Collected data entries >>
__________
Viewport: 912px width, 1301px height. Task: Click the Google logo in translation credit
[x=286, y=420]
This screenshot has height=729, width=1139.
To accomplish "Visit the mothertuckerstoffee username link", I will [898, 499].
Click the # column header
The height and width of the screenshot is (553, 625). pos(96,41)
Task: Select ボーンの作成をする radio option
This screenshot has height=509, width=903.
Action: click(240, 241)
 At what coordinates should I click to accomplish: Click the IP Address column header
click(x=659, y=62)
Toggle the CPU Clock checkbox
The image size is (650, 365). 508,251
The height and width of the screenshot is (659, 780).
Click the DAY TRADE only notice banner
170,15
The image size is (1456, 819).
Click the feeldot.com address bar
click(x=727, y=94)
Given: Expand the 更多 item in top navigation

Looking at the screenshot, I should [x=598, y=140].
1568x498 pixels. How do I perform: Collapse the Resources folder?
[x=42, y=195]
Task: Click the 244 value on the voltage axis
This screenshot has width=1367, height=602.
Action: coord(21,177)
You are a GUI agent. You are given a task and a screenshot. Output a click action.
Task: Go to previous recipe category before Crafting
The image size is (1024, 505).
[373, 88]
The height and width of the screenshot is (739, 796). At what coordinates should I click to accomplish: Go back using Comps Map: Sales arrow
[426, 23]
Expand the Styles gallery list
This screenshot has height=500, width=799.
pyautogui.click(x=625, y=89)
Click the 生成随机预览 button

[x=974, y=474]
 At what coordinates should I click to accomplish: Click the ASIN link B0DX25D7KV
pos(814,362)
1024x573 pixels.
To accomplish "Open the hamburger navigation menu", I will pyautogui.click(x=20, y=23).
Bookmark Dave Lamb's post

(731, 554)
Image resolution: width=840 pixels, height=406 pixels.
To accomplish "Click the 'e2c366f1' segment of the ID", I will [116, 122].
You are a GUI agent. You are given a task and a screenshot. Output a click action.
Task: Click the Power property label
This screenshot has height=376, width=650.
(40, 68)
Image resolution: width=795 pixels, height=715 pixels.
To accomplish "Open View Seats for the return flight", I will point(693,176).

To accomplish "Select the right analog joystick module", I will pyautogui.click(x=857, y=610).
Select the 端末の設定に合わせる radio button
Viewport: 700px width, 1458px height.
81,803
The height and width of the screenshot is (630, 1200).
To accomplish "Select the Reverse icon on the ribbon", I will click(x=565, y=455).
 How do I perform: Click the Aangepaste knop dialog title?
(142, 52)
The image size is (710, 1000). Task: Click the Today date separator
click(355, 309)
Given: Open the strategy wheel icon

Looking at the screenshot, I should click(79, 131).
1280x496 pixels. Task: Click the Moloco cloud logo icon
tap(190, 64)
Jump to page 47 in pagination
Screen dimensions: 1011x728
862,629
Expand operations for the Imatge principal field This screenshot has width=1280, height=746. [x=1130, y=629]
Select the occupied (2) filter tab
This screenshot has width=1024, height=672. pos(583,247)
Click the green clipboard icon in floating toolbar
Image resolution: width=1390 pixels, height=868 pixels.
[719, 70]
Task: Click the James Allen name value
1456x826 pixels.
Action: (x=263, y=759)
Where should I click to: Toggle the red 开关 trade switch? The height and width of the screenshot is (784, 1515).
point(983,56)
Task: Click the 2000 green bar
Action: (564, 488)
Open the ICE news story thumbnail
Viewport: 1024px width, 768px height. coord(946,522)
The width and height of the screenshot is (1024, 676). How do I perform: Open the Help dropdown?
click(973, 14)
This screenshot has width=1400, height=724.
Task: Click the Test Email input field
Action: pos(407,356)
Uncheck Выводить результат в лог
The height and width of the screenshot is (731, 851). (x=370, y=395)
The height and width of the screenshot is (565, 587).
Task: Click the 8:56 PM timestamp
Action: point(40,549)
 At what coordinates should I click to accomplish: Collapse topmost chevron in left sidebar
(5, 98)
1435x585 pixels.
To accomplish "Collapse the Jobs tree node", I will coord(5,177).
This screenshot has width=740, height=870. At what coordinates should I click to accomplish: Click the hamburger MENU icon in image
__________
Task description >> Pull together all lines from the data that mention the word "value".

Answer to the problem >>
Task: Click the 244 value on the voltage axis
Task: Click the James Allen name value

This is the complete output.